Ich will einen Text schreiben. Der Drang in mir ist da. Er will raus, will sich in Worte fassen und ausdrücken. Allerdings weiß er nicht worüber. Es gibt keine konkrete Idee, kein spezielles Thema, nichts, was einen besonders beschäftigt. Nur der Drang zu schreiben. Worte zu Sätzen zu bilden, welche irgendwo Gehör finden. Da wird wildes Geschwurbel zusammengefaselt vom Leben und der Welt, von Sinn und vom Allgemeinen. Nix was überzeugt, nix was begeistert. Immerhin findet der Schreibdrang sein Ventil. Trotzdem bleibt ein unbefriedigtes Gefühl zurück. Das reicht nicht, das ist nicht genug. Nichtmal würdig, von sich selbst gelesen zu werden, wird das bekrickelte Papier noch vor der ersten Seite zerrissen, in der Luft wie auch im Geist. Gezwungen und gestelzt wirkt es und wenig reizvoll. Texte eben, welche nur ihrer selbst wegen geschrieben wurden, ohne einen Grund, der ihrer rechtfertigen würde.

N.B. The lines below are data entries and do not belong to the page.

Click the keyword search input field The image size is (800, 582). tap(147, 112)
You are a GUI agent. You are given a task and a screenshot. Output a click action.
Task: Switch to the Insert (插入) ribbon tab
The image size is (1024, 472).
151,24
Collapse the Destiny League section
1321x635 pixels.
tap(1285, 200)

So bleibt der Wunsch und lässt einen rastlos im Geiste umherschweifen. Gedanken, Ideen, da muss doch irgendwas Brauchbares dabei sein, irgendwas Nützliches! Aber dort scheint nichts als Gerümpel zu sein, geistiger Sperrmüll, der einen blockiert und die Gänge verstopft. Kein Platz für die Muse zum Durchkommen. Wie soll sie einen küssen, wenn sie sich erst durch Berge von Müll wühlen muss. So kann das nichts werden. Not-Entlüften ist notwendig, alles raus ohne Rücksicht auf Verluste und kommt dabei noch soviel Stuss hervor, Hauptsache irgendwas kommt zu Papier. Freiheit für die Gedanken, den Messy vor die Tür gesetzt in der Hoffnung, die Kreativität zieht wieder ein. So bilden sich Texte, die selbst dem Autor verwirrt und merkwürdig vorkommen aber was bleibt ihm übrig. Der Anschlag auf den Tasten befreit und befriedigt, beruhigt und lässt den Geist nachts in Frieden ruhen, erlöst vom Stigma der Blockade. Ohne dies würde er auf ewig unruhig umher geistern auf der Suche nach etwas, das er wohl nie findet, solange der ganze Ballast ihm anhängt. Der Leser muss dies nun gequält ertragen mit der Bitte um Verständis. Denn was ist der Schreiber, wenn er nichts mehr schreiben kann und sei es nur zum hundertsten Mal über das Schreiben und seine Blockade an sich. Meta ohne Ende aber besser als nichts, denn erst hierdurch findet er wieder zu sich und zu seinem Takt, der Takt der Tasten, der sein leben bestimmt und ohne den er nur eine Hülle voller Unruhe ist. In diesem Sinne: Bis zum nächsten Text.